The introduction sets out a thesis on parents dealing with children they might not expect -- children with disabilities, gifts, mental illnesses.  Solomon grants these children "horizontal identities," whereby they fit or identify more with others (even strangers) than the families, ancestry, social groups in which they have "vertical" identity.  This carries into early chapters on the politics of deafness and dwarfism, areas that split over adherence to or an identity apart from the mainstream.  Through surgery or DNA testing, modern medicine can "correct" or even (through eugenics) eliminate such populations, and Solomon argues with a great charity of humanity about why this is a dangerous and threatening idea.

Middle chapters break away somewhat to deal with families with greater issues, and the family stories in these chapters seem to get increasingly bleak to the point where one has to take regular breaks to hug one's own children, thankful that as tenuous or difficult as they can sometimes be, they are still a far lighter burden than some parents face.  I found myself looking forward to the incongruous chapter on musical prodigies, figuring it would be a break from all the dire and the sad, but even there one finds tragic stories and broken lives.

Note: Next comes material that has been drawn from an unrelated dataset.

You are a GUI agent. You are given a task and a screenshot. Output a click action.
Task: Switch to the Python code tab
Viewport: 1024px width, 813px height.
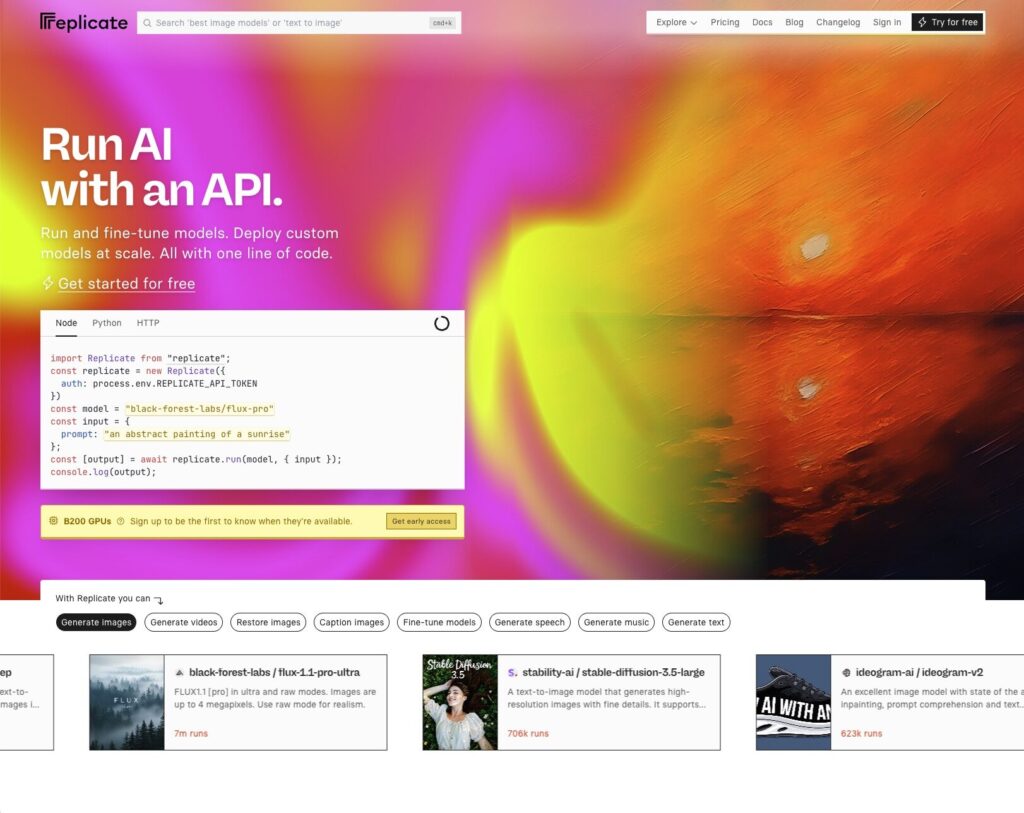106,323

It's also about that point in the book where attention turns from genetic conditions discovered at birth or early on to illnesses and behaviors that first manifest in later childhood or adolescence, which brings in a whole 'nother level of fraught anxieties.

What's important about Far From The Tree, despite or because of the work it demands, is how it reframes thinking about the types of children Solomon discusses and the need for parents, medical and mental health practitioners (and particularly ob/gyn and pediatric doctors), and all of the kinds of people who have operating hearts to deal more deeply with these children as persons, as beings with lives worth our time and our critical faculties and our work.